▶ [Provided entries]:
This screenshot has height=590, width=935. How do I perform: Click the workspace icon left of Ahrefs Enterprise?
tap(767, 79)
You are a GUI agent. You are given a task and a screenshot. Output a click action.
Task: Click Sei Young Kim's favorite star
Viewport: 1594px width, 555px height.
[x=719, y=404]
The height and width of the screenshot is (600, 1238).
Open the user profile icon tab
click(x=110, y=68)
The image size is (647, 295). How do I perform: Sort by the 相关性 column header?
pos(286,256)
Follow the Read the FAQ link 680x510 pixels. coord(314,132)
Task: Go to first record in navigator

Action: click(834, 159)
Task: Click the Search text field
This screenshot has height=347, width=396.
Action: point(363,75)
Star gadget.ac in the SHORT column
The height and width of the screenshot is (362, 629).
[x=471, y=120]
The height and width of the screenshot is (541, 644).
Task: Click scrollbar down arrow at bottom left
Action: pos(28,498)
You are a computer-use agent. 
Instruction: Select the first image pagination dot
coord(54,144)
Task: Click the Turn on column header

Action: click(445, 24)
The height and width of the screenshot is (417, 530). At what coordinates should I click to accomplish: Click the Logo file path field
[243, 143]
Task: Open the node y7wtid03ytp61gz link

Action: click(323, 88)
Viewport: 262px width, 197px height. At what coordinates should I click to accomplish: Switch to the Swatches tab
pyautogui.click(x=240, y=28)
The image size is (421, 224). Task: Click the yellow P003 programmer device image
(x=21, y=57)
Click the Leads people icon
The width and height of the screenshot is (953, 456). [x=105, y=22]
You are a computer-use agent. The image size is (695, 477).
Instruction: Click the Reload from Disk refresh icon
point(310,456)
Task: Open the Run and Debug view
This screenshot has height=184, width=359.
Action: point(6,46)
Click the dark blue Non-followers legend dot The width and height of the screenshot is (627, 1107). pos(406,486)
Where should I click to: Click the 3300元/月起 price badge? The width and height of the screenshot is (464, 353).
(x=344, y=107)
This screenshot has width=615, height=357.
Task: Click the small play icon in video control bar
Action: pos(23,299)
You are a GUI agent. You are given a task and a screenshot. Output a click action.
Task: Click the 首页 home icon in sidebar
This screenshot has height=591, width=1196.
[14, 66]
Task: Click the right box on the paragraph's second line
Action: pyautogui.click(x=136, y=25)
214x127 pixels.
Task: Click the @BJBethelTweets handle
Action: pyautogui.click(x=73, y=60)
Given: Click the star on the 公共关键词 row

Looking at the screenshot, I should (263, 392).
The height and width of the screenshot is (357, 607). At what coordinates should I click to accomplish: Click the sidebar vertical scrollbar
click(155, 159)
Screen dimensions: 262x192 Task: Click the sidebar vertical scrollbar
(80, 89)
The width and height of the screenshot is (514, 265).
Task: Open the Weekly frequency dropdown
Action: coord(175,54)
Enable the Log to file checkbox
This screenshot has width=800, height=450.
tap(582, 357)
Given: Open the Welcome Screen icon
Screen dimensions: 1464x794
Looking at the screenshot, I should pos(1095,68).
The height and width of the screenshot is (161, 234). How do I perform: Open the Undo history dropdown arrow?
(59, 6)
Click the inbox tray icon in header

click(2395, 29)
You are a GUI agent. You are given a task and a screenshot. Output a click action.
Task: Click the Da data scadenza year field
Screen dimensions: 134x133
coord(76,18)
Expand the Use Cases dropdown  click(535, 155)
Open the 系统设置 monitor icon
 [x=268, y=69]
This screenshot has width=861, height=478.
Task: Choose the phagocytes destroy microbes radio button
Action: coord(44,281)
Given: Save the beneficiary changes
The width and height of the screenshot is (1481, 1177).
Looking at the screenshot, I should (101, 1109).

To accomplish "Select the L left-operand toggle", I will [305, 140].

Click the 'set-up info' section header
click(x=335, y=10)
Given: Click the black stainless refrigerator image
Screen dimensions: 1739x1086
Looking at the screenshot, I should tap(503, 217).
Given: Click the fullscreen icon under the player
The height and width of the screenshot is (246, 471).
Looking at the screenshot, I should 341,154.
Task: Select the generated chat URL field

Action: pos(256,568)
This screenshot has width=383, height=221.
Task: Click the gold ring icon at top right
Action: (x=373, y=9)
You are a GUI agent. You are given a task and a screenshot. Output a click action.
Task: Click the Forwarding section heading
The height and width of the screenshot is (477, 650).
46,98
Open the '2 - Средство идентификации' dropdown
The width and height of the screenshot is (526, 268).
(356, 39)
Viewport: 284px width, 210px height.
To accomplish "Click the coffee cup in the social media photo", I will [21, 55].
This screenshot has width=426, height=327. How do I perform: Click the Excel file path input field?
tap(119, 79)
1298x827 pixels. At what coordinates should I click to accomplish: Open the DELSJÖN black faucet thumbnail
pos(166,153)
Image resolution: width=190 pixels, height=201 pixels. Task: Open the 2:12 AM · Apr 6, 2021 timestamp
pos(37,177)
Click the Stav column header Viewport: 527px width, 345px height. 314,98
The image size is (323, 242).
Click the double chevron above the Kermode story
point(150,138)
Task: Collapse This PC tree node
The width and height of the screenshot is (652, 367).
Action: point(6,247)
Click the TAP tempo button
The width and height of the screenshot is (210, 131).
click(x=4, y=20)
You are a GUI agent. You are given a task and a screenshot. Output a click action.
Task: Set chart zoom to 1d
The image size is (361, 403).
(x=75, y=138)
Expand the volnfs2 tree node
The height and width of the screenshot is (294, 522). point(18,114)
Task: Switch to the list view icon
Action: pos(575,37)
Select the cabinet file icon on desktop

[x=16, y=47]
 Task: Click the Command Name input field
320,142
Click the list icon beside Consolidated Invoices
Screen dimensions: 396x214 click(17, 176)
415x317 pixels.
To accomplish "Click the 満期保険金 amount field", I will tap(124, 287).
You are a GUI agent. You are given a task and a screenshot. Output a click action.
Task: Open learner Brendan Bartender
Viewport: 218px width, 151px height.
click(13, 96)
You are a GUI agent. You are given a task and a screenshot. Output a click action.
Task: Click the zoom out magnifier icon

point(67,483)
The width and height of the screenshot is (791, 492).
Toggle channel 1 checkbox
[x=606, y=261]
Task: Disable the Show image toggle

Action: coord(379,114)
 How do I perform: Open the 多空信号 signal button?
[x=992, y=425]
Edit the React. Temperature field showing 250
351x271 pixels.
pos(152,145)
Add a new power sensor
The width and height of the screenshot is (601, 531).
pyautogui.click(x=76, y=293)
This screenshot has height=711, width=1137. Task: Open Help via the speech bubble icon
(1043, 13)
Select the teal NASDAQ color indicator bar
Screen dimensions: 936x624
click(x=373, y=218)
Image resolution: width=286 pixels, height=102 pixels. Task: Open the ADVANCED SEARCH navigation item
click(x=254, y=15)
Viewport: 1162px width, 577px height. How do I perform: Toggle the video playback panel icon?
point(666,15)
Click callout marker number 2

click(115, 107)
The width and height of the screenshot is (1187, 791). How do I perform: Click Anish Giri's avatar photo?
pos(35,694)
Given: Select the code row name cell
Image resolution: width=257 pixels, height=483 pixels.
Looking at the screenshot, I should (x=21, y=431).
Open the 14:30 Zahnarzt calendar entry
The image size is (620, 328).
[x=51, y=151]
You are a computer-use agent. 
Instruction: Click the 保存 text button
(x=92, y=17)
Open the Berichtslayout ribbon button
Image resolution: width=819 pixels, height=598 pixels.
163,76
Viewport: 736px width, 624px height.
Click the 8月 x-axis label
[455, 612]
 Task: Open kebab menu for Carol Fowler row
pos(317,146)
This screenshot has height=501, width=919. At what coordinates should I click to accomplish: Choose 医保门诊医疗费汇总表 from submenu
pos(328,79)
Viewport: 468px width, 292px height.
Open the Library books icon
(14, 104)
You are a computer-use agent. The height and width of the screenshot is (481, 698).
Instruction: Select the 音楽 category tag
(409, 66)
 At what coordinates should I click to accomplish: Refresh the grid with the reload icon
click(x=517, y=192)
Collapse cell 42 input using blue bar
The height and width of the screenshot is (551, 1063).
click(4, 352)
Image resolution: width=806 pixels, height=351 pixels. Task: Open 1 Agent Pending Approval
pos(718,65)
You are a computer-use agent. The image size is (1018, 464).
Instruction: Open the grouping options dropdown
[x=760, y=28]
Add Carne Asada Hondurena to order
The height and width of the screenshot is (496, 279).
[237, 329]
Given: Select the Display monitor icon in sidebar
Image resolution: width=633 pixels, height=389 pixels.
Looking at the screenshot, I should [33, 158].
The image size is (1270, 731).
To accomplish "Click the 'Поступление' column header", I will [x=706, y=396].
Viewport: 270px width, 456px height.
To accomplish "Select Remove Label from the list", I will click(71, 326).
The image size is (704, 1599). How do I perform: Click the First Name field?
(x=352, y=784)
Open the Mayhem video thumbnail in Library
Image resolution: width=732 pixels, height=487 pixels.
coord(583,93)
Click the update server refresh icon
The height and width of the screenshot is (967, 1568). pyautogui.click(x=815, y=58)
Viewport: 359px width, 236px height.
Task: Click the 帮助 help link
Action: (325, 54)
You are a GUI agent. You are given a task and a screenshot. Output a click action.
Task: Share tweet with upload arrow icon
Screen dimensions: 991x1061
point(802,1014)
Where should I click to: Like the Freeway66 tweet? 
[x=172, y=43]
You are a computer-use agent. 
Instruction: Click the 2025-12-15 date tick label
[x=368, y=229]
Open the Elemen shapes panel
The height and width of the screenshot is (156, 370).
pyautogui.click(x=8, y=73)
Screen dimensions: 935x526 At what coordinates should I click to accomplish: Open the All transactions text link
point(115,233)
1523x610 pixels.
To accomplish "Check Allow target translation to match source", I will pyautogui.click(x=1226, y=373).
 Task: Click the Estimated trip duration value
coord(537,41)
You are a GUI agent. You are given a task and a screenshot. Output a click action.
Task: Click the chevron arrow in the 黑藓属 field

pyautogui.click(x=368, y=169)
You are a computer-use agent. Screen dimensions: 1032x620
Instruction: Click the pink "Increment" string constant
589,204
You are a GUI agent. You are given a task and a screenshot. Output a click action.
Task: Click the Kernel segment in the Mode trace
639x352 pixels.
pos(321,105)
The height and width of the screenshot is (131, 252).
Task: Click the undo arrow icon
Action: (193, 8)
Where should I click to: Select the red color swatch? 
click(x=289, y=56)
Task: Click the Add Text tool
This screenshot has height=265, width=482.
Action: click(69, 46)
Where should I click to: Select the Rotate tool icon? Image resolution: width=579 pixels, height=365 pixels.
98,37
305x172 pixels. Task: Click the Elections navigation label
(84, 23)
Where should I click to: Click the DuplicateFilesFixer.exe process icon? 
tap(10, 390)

▶ [Exercise aim]:
The line containing "305x172 pixels. Task: Click" marks the start. Repeat it and every line after it to the end of the listing above, exactly.

▶ [Response to this exercise]:
305x172 pixels. Task: Click the Elections navigation label
(84, 23)
Where should I click to: Click the DuplicateFilesFixer.exe process icon? 
tap(10, 390)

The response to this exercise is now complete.